Dear readers, with the first wave of cold that comes back after the now, alas, last summer we have a certain craving for chocolate to console us from returning to normal routines and to warm ourselves with goodies!

Here we have a simple recipe for you, quick and successful to quench our and your sweet tooth, a soft chocolate cake with an intense flavor! To make it even more special, use our eChiantishop bars, real handmade chocolate with no artificial flavors.
40g flour
100g of sugar
125g dark chocolate
100g butter
4 eggs
Salt to taste
Melt the chocolate in a double saucepan with the butter and 70g sugar, take three eggs and separate the yolks from the whites in two different containers, taking care not to leave traces of yolk in the egg whites. Combine the remaining 30g sugar to the egg whites with a pinch of salt and beat them to stiff peaks, in the meantime the chocolate and the other ingredients will have melted. Once they have all melted, remove from the heat.
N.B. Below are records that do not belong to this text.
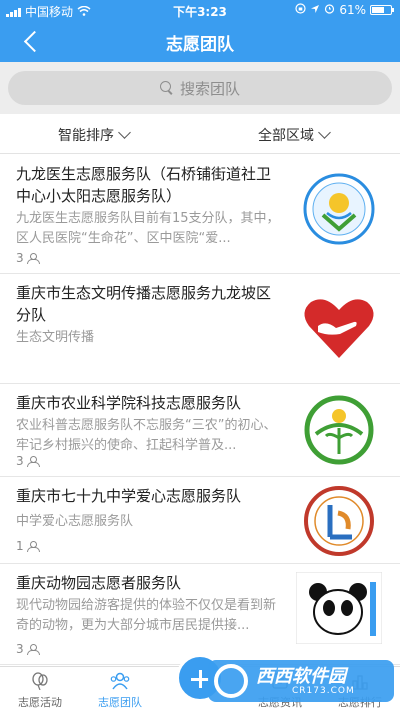 This screenshot has width=400, height=710. Describe the element at coordinates (75, 522) in the screenshot. I see `team-desc: 中学爱心志愿服务队` at that location. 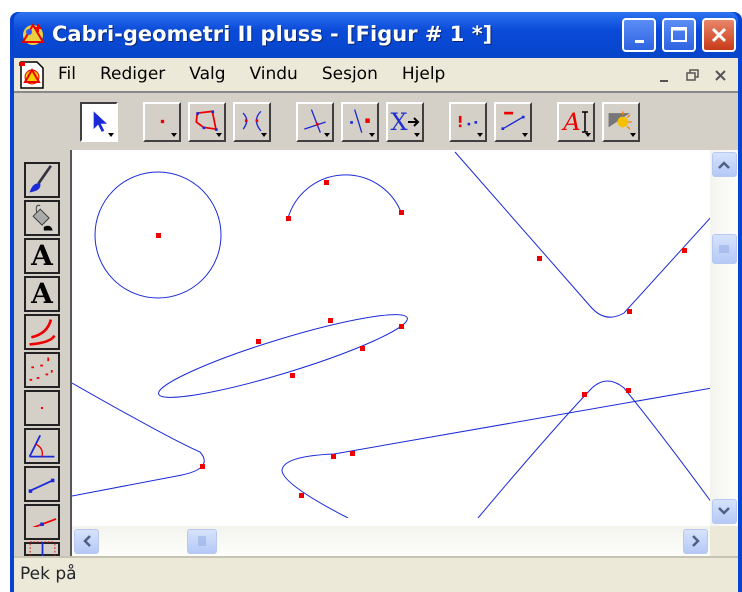 I want to click on document-icon, so click(x=32, y=75). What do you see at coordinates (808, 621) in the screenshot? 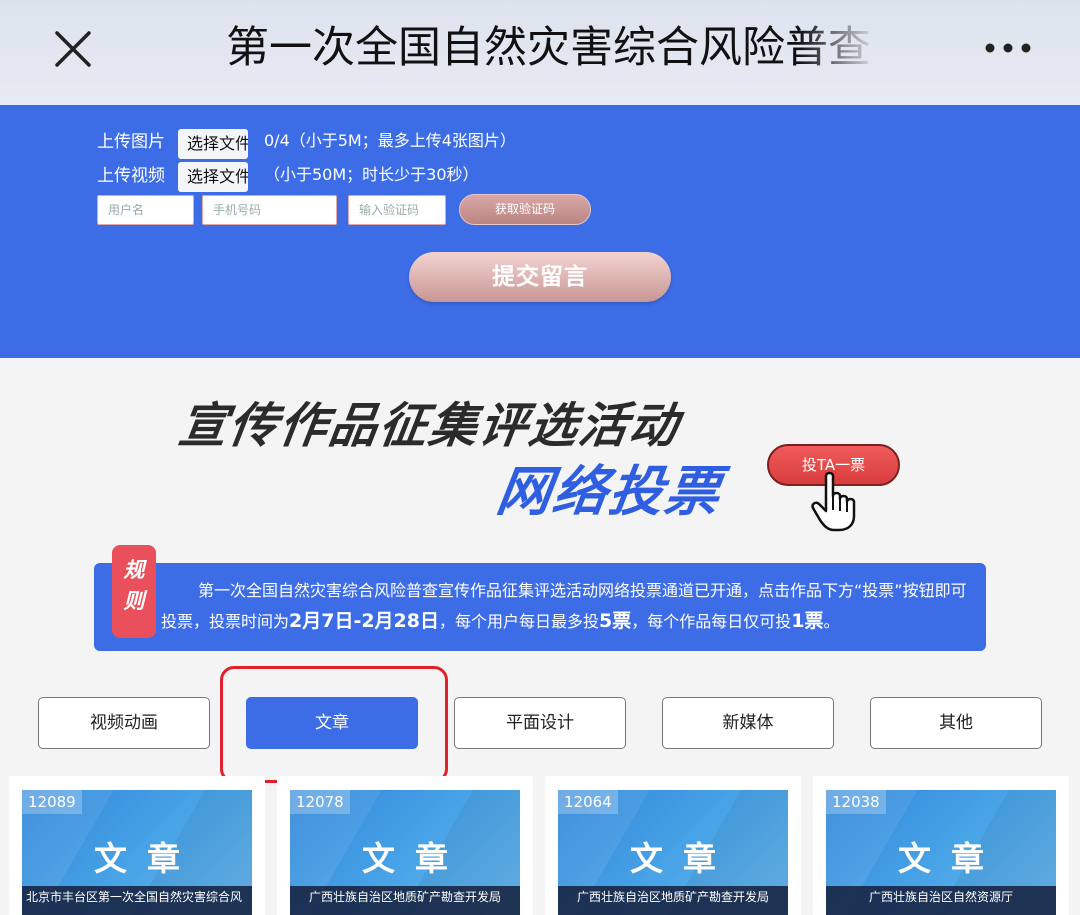
I see `rules-per-work: 1票` at bounding box center [808, 621].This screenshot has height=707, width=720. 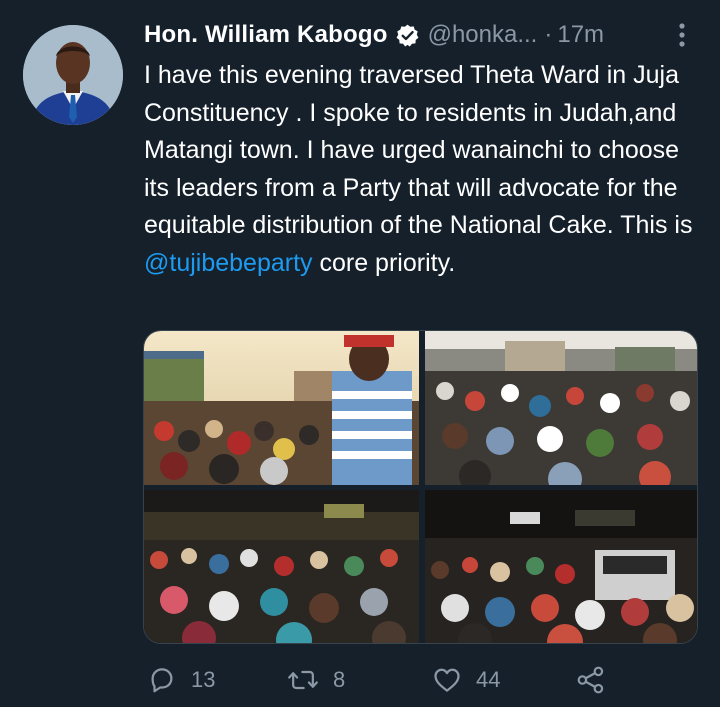 I want to click on retweet-count: 8, so click(x=340, y=680).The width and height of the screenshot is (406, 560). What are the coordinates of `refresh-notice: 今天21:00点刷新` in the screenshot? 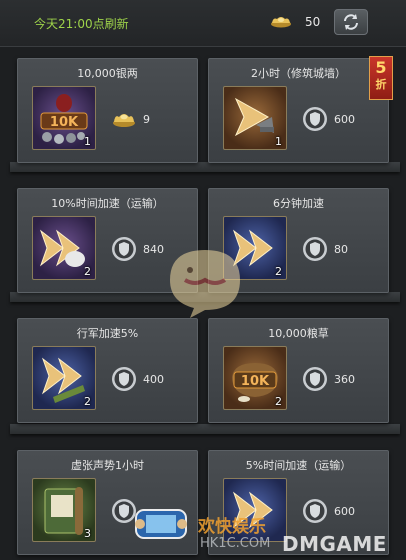 It's located at (82, 24).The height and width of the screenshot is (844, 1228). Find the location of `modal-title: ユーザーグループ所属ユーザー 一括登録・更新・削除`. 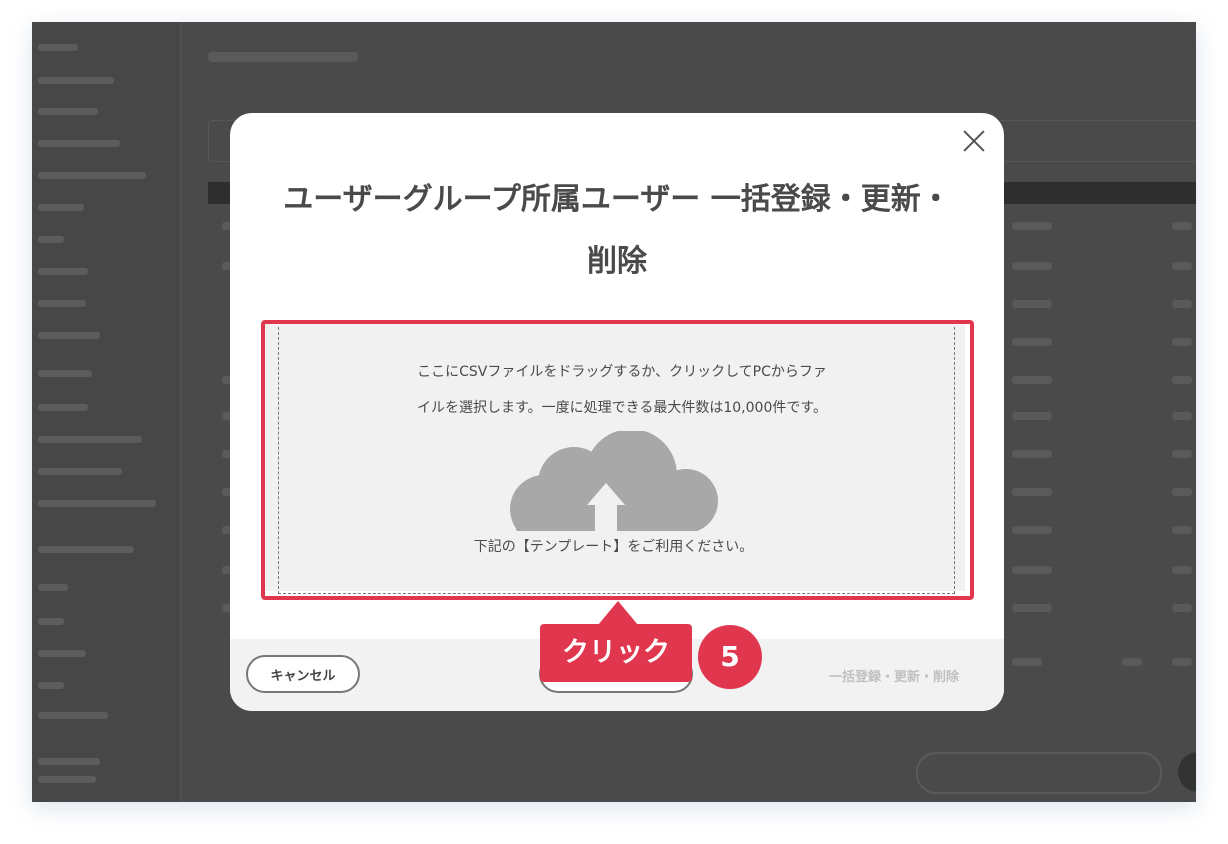

modal-title: ユーザーグループ所属ユーザー 一括登録・更新・削除 is located at coordinates (617, 230).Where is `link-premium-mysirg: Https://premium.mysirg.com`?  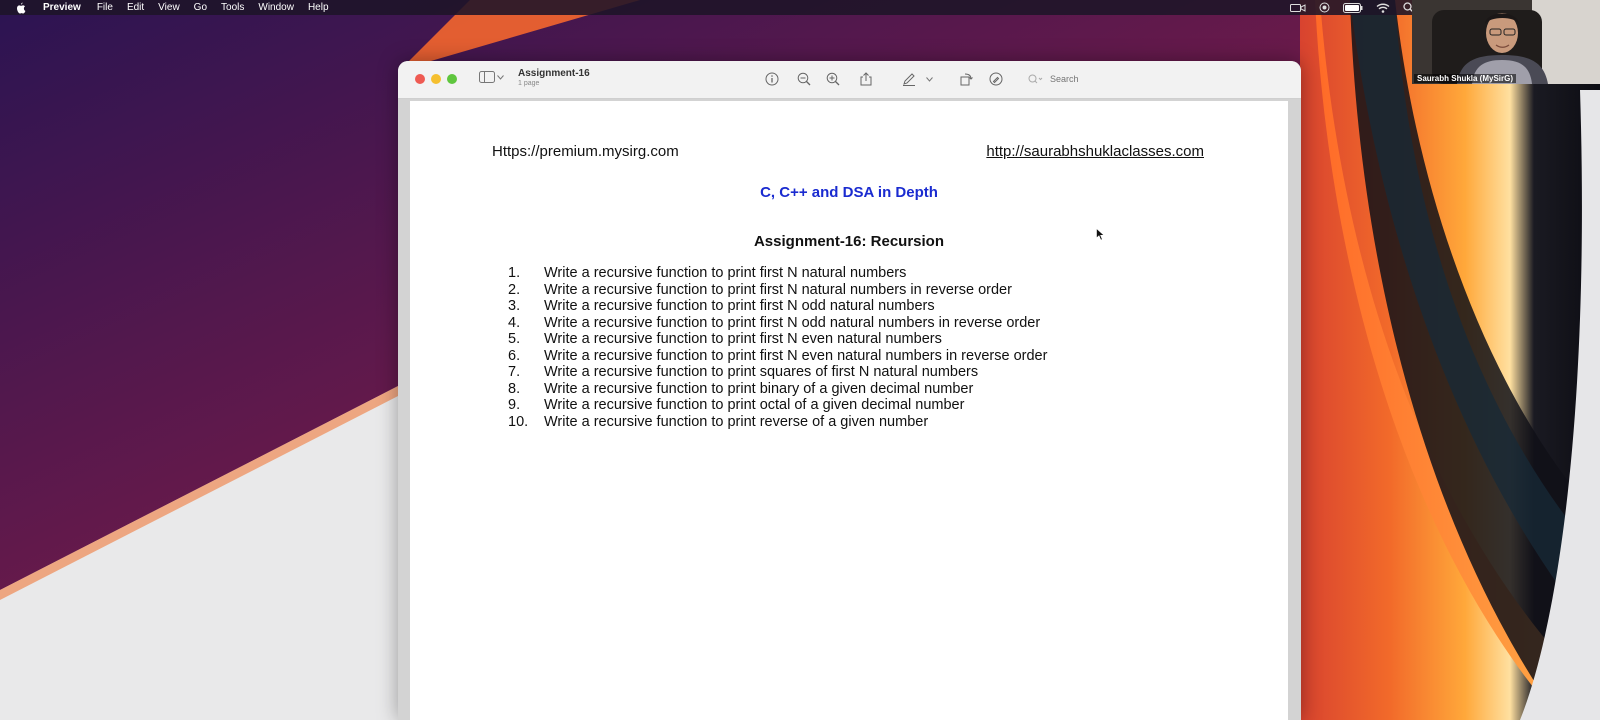
link-premium-mysirg: Https://premium.mysirg.com is located at coordinates (586, 152).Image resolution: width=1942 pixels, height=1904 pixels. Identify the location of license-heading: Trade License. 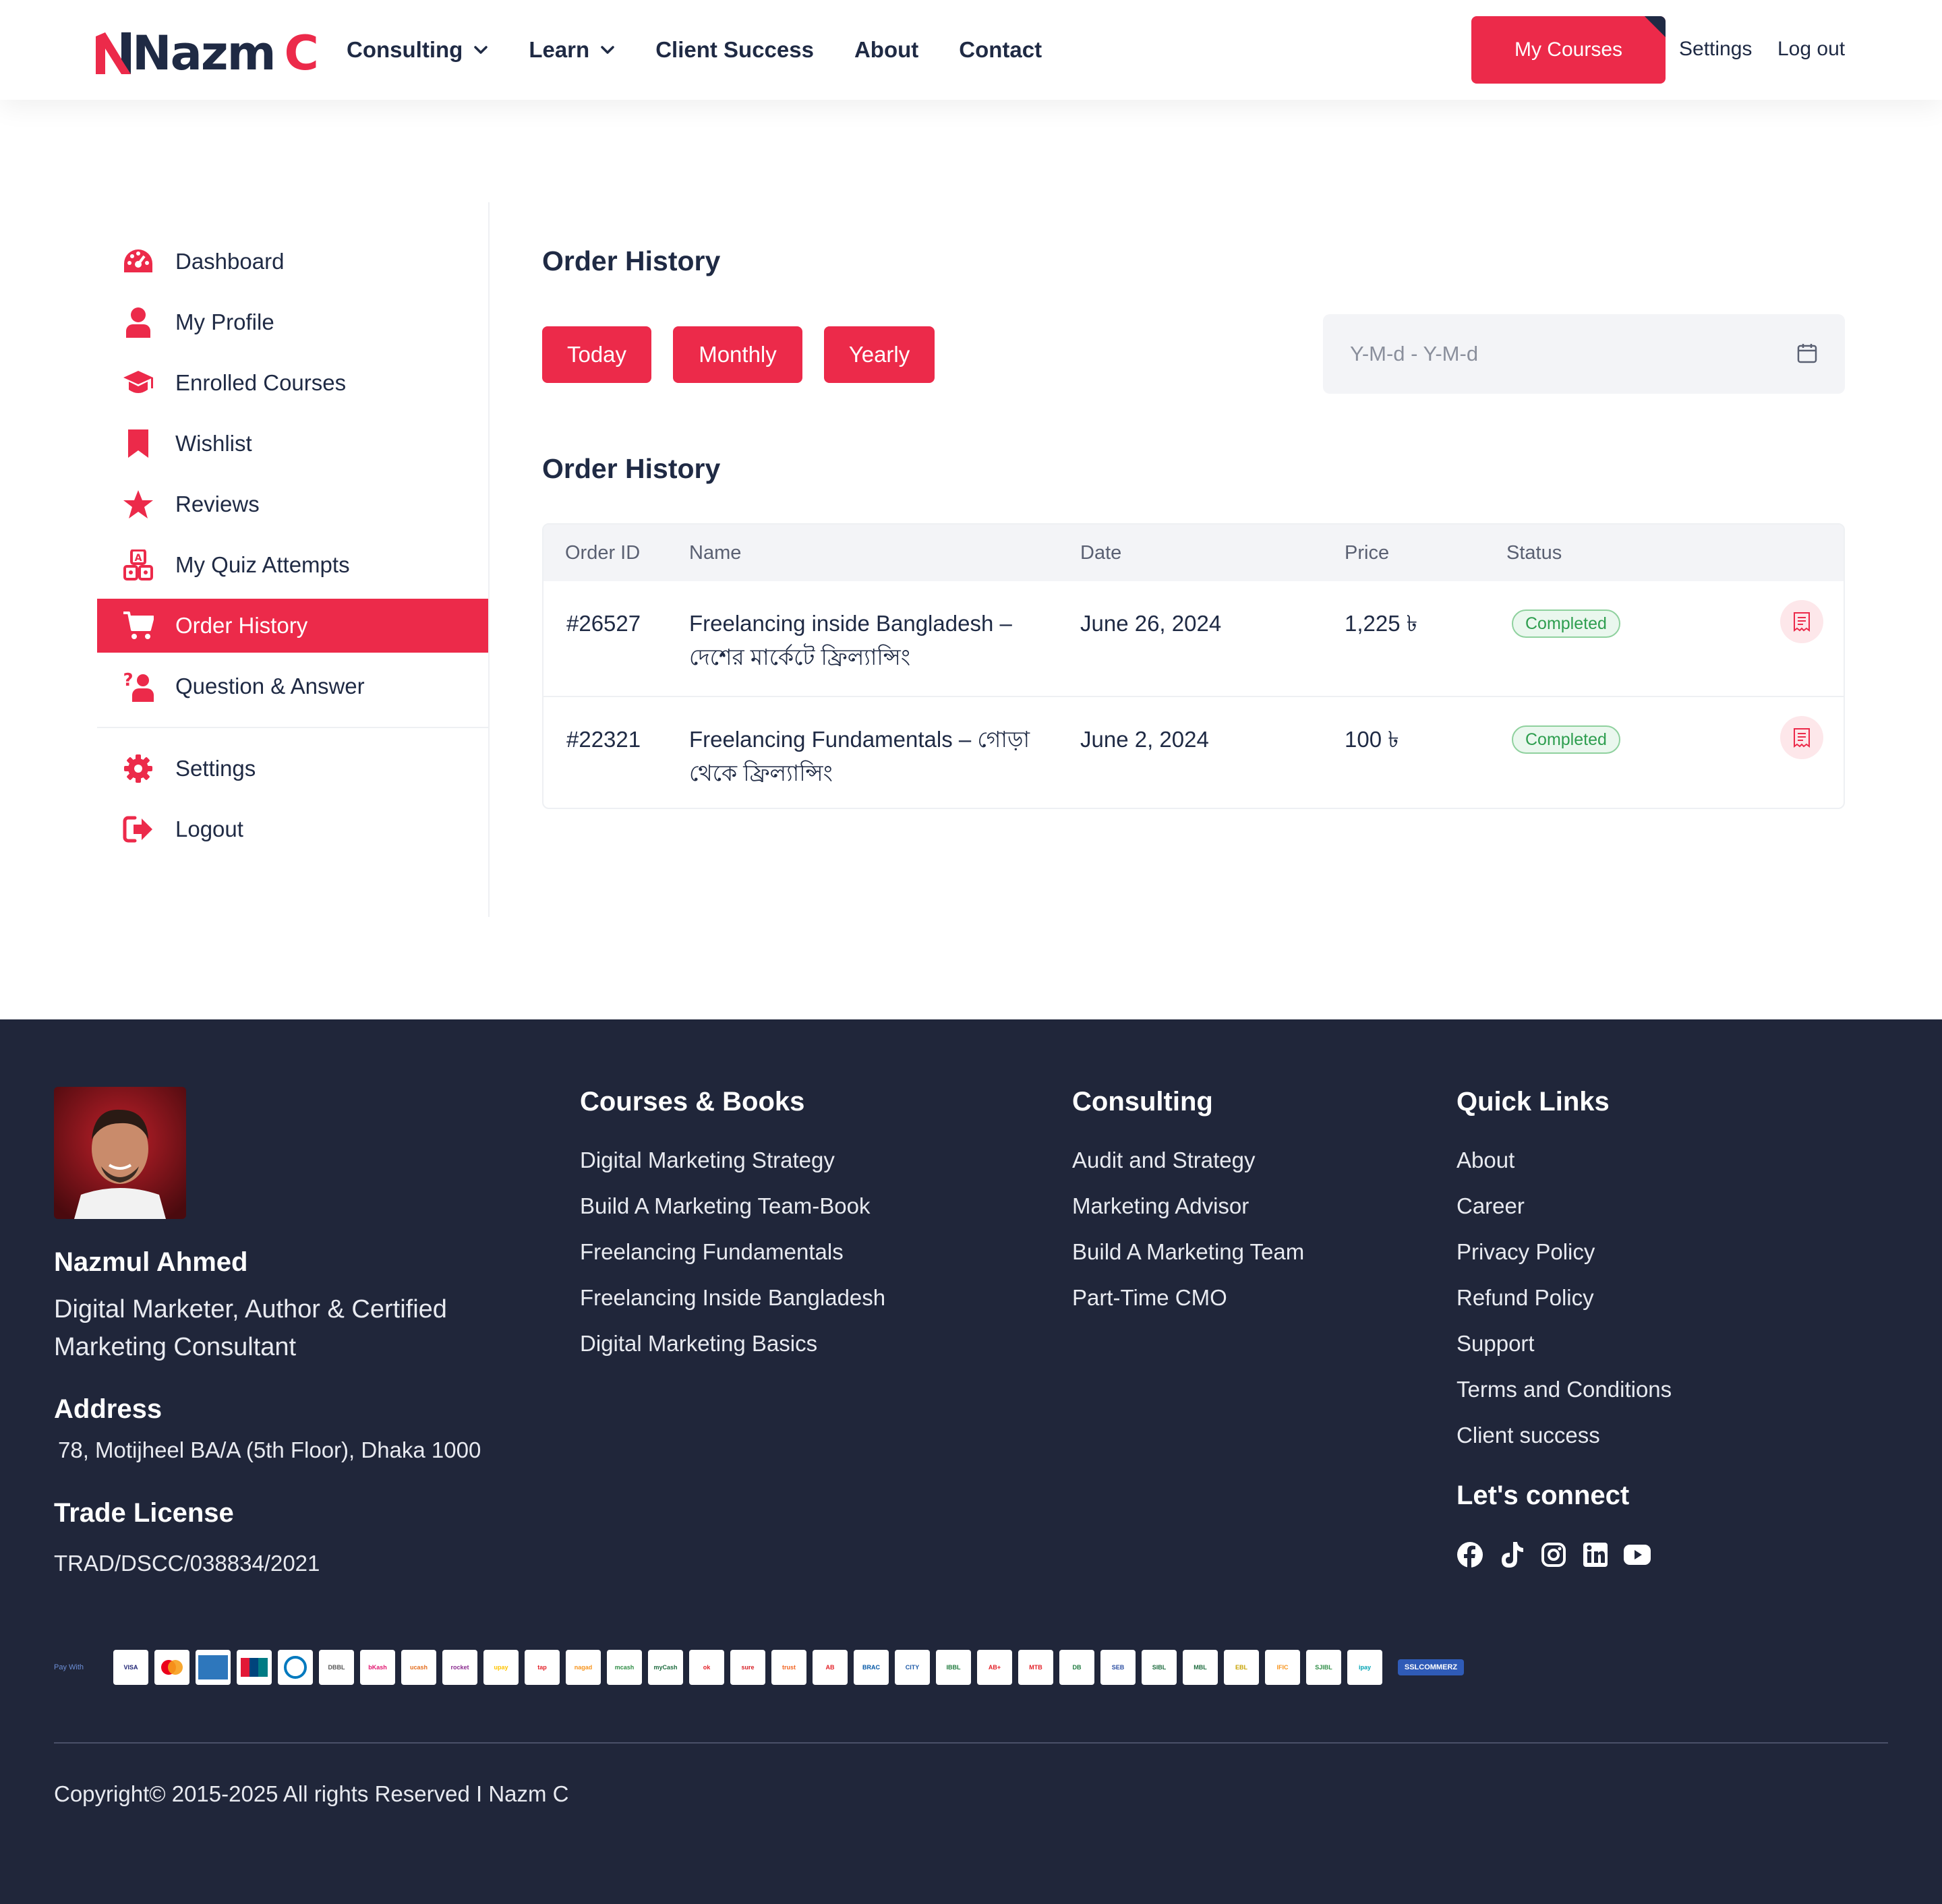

Add 3 egg yolks and 1 whole egg to the chocolate and whisk for a few more minutes. When the mixture is ready, add 40g of flour, and the whisked egg whites. Stir the mixture very slowly, with a spoon, from top to bottom until you spread it out onto a baking pan lined with parchment paper or greased and floured taking care not to flatten it. Bake at 180° for 20 mins. When the surface cracks the cake is ready.